Single-molecule experiments must be tackled with care and diligence. The approaches, by their very sensitivity, are fraught with potential artifacts. Dye or bead labeling of molecules can perturb conformation and block interactions, so the function of all labeled molecules must be validated by independent assays. Likewise, surface immobilization can perturb behavior of biological systems, and non-specific surface interactions of biomolecules can interfere with single-molecule measurements.

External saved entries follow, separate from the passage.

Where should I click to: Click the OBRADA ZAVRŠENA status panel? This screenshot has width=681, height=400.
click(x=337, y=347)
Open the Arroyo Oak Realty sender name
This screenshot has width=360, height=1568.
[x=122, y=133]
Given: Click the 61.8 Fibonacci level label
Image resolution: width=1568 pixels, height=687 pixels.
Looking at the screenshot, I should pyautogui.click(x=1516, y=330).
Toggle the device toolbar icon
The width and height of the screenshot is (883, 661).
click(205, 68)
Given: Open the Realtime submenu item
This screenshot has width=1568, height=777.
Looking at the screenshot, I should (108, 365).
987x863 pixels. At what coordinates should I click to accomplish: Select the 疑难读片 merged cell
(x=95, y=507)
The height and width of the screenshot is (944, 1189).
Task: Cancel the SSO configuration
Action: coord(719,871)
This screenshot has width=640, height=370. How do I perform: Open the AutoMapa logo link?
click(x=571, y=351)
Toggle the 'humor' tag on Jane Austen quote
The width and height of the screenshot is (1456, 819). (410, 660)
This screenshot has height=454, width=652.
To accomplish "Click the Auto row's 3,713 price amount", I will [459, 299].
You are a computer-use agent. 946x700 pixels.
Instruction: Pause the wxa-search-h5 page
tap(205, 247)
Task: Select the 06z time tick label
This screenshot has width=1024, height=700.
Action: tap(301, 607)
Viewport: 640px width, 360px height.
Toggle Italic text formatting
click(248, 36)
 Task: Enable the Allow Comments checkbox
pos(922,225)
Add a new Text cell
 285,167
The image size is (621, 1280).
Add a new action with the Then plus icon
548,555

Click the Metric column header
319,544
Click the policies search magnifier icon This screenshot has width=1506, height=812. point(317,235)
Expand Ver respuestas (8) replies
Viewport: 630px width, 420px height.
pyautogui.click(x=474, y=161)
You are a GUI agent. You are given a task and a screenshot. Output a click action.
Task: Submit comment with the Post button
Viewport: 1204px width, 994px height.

Biologically-relevant signals are convoluted with photophysical and photochemical artifacts due to high-intensity illumination — blinking, photobleaching and photodamage limit single-molecule measurements and must be addressed by use of specific dyes, removal of molecular oxygen and addition of chemical agents to improve dye behavior. Subsequent single-molecule data analysis is time-consuming and will require improvements in unbiased techniques to extract true dynamic behavior. The challenging and time-consuming nature of the single-molecule approach limits throughput. As result, single-molecule experiments should be used in conjunction with conventional kinetic and molecular biology methods to address biological questions. Despite these limitations, the past decade has seen single-molecule data contributing deeply to our understanding of translation.